KIWI COFFIN CLUB

It’s just a box until there is someone in it.”

Most people have little or no thought about coffins. They only enter mass consciousness through horror stories and films. A coffin is the daytime resting place of the famous vampire Dracula and they also provide cold homes for zombies who come and go from them in their never ending quest for living flesh. However, a lively group of elderly folk in New Zealand have embraced coffins as a way to socialize and have some fun.
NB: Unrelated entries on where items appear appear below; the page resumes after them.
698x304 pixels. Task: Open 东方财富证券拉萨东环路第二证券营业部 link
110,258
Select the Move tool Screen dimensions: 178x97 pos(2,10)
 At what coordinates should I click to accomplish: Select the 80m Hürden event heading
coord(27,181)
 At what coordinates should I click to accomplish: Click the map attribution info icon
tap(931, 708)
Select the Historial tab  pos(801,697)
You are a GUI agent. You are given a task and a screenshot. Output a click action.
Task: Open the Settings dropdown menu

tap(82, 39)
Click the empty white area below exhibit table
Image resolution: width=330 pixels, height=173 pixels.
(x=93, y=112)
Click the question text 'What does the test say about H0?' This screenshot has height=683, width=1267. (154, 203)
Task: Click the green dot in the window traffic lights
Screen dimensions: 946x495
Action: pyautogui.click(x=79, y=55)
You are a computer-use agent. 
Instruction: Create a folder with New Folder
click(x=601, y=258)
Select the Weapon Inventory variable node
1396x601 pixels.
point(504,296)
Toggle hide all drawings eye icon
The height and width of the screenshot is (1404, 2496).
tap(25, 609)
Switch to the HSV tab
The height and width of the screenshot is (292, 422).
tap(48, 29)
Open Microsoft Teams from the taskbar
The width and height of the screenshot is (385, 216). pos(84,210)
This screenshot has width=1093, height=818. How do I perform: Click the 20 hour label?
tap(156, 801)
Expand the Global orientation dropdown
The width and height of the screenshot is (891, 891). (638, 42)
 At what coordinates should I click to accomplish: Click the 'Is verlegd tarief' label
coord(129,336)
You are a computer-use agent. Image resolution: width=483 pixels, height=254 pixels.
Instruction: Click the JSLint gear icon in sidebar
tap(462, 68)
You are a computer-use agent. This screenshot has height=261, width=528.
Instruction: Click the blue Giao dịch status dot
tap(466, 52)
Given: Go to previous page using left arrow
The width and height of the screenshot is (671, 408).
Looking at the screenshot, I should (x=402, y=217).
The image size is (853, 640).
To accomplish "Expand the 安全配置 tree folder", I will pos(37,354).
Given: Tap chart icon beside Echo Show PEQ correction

There are currently4 coffin clubs around the North Island after the original one was founded in Rotorua in 2010 by 77 year old former palliative care nurse Katie Williams. “Because of my work and my age, I had seen lots of people dying and their funerals were nothing to do with the vibrancy and life of those people. You would not know what they were really like, that they had lived and laughed and loved. I had a deep-seated feeling that people’s journey’s deserved a more personal farewell.”

USING IMAGINATION

Rather than a standard senior’s club offering knitting, bowls or card games, Katie had the idea of bringing elderly New Zealanders together to design and build their own caskets. Apart from providing the club’s 60 members with new friends and, ultimately, cheaper funerals, her unique idea also gave them the opportunity to use their imaginations. As a result, a number of the coffins are works of art. Two have Elvis images all over them and there’s one full of chickens. One lady has covered her coffin in love letters from her dead husband. In other words, each coffin is an expression of the maker’s personality and life.

HELPING HANDS

Having no idea how to construct a coffin didn’t stop Katie launching the Kiwi Coffin Club in her garage with no tools and no helpers. But after some local handymen she calls “the darlings”, offered to help, her club took off and she was forced to move to a larger facility to cater to the swelling numbers of people wanting to be part of her fun coffin making enterprise. Most people choose a readymade coffin and use their imaginations to decorate it.“There is a lot of loneliness among the elderly, but at the coffin club people feel useful, and it is very social. We have morning tea and lunch, and music blaring, and cuddles.”

WORK FOR THE COMMUNITY

As well as members building their own coffins for just $250 (a regular coffin costs around $2000) the club’s members also construct baby coffins for the local hospital, which they donate for free. They never turn down requests from families who find regular funeral costs beyond their budget. Male members undertake the actual construction of the caskets with hammer and nails while the women look after the interior and exterior decorations.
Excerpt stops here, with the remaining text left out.